Don Kirby
Born in Missouri and after a youth spent in agriculture and a career in the aerospace industry, Don Kirby became an avid photographer who studied with Bruce Barnbaum, John Sexton and Ansel Adams, with whom his work is often compared. His photographic work includes extensive exploration of the western US landscape, urban architecture, Ancestral Pueblos, historic settlements, classic and non-classic autos and urban graffiti. Major projects include over 30 years of periodic work on the Ancestral Pueblos of the Colorado Plateau, 15 years in the wheat country of the Northwestern US, and 5 years in the National Grasslands and other grasslands in the US. Nazraeli Press published Wheatcountry in 2001, You’re not really initiated until your eyes are redder than your lips in 2002, Grasslands in 2009, and The Anasazi Project in 2012.

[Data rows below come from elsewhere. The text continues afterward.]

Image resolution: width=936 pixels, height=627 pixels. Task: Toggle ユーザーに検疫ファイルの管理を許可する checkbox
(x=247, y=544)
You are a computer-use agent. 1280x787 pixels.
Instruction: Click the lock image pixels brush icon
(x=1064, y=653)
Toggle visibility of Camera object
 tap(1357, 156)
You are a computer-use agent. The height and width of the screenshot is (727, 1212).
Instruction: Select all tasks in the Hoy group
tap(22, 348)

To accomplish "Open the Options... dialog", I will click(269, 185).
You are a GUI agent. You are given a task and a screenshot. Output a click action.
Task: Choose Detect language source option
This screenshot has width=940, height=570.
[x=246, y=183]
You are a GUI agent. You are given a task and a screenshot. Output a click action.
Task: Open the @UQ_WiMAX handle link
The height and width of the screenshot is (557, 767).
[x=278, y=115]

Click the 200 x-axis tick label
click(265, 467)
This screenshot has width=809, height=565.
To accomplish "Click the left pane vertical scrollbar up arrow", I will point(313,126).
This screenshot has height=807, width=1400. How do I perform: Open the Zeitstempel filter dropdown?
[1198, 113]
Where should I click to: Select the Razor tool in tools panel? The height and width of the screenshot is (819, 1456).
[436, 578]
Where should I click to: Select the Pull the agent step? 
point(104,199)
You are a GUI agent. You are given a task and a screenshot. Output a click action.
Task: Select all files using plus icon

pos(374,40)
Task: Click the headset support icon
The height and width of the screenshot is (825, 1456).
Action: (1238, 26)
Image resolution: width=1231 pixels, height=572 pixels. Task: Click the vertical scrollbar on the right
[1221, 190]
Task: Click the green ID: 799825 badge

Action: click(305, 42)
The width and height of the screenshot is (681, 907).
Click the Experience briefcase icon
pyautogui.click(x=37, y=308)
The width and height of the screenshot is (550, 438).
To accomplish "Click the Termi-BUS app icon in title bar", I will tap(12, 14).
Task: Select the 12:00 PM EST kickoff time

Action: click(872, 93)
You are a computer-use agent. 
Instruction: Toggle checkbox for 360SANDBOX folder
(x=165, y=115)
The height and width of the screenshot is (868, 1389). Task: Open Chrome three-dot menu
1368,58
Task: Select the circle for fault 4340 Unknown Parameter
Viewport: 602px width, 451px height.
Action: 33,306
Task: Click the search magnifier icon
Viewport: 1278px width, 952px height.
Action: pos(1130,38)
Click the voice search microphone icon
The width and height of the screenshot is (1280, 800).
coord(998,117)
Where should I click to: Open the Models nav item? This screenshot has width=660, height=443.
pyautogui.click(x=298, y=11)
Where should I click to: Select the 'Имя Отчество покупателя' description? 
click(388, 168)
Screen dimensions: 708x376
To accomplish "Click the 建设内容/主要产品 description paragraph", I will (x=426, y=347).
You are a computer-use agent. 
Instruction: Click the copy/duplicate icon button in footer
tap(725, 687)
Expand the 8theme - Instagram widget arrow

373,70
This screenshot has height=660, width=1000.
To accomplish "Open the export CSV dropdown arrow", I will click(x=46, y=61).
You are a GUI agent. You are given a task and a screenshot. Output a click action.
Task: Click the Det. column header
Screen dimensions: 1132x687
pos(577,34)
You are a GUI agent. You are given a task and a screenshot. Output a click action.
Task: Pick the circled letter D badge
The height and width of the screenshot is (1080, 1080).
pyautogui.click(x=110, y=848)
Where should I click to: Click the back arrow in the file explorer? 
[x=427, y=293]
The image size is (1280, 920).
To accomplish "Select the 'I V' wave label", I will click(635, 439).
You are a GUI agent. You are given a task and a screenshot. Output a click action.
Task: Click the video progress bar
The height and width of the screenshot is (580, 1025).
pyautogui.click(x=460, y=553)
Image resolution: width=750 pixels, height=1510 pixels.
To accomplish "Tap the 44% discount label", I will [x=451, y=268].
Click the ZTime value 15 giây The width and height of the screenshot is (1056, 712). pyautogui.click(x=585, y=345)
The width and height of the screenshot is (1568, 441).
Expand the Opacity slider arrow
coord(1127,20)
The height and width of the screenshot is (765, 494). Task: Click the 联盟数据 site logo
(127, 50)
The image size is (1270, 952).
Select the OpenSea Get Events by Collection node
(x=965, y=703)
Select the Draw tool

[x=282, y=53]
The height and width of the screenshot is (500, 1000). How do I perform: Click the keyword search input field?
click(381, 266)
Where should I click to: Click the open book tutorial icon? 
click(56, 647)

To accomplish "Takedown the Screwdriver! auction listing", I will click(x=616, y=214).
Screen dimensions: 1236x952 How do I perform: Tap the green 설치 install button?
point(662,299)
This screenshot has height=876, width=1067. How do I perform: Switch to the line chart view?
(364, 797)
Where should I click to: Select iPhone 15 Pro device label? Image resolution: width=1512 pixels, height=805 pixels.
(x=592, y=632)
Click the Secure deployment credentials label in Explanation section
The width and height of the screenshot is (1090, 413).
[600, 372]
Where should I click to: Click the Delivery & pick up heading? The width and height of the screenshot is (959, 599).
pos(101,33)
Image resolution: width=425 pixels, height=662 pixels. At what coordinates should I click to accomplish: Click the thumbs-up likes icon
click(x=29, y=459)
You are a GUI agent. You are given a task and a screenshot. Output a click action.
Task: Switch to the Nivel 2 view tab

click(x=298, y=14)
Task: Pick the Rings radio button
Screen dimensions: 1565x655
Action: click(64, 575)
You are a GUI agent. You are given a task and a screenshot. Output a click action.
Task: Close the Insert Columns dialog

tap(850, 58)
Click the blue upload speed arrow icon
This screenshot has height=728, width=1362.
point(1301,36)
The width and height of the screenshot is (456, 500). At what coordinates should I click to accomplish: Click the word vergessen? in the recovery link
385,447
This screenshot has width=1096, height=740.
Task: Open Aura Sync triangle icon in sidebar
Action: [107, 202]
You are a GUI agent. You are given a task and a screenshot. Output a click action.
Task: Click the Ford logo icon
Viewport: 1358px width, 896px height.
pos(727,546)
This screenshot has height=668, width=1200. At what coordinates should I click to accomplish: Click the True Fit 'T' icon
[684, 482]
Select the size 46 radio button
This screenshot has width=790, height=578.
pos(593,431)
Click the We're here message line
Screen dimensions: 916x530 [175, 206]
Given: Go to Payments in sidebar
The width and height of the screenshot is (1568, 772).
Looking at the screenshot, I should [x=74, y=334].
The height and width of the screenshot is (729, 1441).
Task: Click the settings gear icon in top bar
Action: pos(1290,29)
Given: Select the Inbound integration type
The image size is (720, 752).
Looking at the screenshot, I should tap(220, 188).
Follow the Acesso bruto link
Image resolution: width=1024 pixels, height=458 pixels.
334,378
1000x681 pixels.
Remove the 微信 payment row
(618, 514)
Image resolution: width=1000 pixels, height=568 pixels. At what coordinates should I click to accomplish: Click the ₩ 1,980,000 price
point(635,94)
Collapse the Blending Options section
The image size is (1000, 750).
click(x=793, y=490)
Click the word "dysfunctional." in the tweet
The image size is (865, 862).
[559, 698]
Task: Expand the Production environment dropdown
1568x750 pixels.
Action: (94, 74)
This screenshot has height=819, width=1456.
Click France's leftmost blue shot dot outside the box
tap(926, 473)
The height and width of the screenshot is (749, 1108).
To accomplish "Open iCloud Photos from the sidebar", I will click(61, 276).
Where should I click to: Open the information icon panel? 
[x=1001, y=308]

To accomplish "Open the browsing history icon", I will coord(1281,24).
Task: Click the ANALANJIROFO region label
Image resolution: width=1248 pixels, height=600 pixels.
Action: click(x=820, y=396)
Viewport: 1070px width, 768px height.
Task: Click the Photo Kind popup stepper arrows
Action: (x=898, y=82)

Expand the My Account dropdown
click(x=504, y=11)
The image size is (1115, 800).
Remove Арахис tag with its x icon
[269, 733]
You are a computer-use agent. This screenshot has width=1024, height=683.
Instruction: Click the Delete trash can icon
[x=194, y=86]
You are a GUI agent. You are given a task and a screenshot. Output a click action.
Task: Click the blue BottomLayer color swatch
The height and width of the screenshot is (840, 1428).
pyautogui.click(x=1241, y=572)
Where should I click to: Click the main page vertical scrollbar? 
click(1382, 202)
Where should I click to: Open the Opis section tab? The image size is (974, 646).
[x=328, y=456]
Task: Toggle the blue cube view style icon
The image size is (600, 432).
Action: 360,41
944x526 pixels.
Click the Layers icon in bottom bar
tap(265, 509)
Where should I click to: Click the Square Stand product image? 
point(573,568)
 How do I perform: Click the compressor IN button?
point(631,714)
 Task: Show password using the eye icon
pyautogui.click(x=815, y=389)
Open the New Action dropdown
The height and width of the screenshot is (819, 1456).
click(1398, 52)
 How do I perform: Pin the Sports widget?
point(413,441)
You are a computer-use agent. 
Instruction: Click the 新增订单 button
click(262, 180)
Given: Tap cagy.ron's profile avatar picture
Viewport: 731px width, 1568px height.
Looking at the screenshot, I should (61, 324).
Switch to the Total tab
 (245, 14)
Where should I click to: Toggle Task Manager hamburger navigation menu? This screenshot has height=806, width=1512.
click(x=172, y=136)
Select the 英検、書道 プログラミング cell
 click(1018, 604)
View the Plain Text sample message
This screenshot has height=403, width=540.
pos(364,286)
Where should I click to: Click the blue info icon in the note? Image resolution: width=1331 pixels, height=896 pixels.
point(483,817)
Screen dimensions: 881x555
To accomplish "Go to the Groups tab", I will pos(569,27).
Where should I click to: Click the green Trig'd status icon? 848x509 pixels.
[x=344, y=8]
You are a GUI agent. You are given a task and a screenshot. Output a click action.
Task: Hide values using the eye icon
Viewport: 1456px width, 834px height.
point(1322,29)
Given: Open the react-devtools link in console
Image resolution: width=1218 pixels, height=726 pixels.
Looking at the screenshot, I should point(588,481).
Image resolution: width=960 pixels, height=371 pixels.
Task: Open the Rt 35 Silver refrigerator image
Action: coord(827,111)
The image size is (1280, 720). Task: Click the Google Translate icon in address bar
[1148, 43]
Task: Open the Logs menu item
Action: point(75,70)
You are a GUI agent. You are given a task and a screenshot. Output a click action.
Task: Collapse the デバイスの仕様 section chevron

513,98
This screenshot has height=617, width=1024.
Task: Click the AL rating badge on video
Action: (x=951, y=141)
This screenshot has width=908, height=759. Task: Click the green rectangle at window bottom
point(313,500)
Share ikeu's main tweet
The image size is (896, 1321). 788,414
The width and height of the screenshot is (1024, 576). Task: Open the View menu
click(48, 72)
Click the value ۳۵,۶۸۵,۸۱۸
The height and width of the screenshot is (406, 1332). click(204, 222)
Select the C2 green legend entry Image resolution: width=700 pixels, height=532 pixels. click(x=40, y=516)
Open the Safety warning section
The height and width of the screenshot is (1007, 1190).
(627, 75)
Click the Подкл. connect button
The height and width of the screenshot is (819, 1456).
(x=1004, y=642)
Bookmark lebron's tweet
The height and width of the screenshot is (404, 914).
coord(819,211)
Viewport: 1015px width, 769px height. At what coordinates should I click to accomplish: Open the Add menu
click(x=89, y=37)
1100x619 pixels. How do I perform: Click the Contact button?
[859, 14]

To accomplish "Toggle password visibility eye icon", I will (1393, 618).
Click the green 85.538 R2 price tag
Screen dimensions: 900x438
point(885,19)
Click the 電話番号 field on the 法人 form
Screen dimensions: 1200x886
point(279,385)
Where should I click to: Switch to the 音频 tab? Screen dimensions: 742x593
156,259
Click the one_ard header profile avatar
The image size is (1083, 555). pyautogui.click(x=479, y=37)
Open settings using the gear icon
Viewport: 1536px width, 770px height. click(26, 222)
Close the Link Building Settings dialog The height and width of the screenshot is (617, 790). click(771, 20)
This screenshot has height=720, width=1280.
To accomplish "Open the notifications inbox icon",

Kirby’s photographs have been exhibited in more than fifty individual and group exhibits. Additionally, his photographs are included in the collections of the George Eastman House, the Museum of Fine Arts, Boston, the Joy of Giving Something, NY, the Houston Museum of Fine Arts, the Portland Art Museum, the Peabody Essex Museum, the New Mexico History Museum, the St. Petersburg Museum of Fine Art, the Jordan Schnitzer Museum of Art, the Hallie Ford Museum of Art and numerous private collections.
Kirby met the photographer Joan Gentry in 1992 and eleven years later they relocated to her hometown of Santa Fe., where they run a photography workshop program and travel the country in a pop-top camper in pursuit of their photographic interests.